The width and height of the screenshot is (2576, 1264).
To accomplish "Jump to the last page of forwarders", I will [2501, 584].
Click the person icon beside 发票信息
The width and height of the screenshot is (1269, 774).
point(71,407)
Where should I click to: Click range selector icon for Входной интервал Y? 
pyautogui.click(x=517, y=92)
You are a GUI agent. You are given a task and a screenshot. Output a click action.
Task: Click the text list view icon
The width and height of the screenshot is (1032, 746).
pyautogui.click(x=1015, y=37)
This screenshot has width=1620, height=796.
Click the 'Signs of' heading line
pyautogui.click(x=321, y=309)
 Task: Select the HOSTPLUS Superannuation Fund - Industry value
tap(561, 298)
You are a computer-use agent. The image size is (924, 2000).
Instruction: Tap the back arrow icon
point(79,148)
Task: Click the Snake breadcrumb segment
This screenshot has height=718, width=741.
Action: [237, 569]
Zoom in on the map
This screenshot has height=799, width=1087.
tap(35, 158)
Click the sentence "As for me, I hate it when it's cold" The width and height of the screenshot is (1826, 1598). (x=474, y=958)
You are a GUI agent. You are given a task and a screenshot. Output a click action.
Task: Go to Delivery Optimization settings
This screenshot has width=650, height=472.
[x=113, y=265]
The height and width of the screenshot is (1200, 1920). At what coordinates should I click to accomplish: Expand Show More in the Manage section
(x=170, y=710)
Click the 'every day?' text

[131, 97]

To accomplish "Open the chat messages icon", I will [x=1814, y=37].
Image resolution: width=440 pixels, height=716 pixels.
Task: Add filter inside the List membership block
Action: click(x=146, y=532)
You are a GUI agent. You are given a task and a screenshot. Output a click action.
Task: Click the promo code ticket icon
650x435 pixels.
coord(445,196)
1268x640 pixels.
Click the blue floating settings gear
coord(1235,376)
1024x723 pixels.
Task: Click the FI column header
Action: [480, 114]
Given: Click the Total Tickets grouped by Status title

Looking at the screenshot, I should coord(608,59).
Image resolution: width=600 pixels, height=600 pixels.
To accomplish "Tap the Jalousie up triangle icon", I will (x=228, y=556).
__________
- _Required work_
Print nothing but the lines from the one containing "Given: Click the" through the end of the listing above, exactly as written.

- _Result for this exercise_
Given: Click the Total Tickets grouped by Status title

Looking at the screenshot, I should coord(608,59).
Image resolution: width=600 pixels, height=600 pixels.
To accomplish "Tap the Jalousie up triangle icon", I will (x=228, y=556).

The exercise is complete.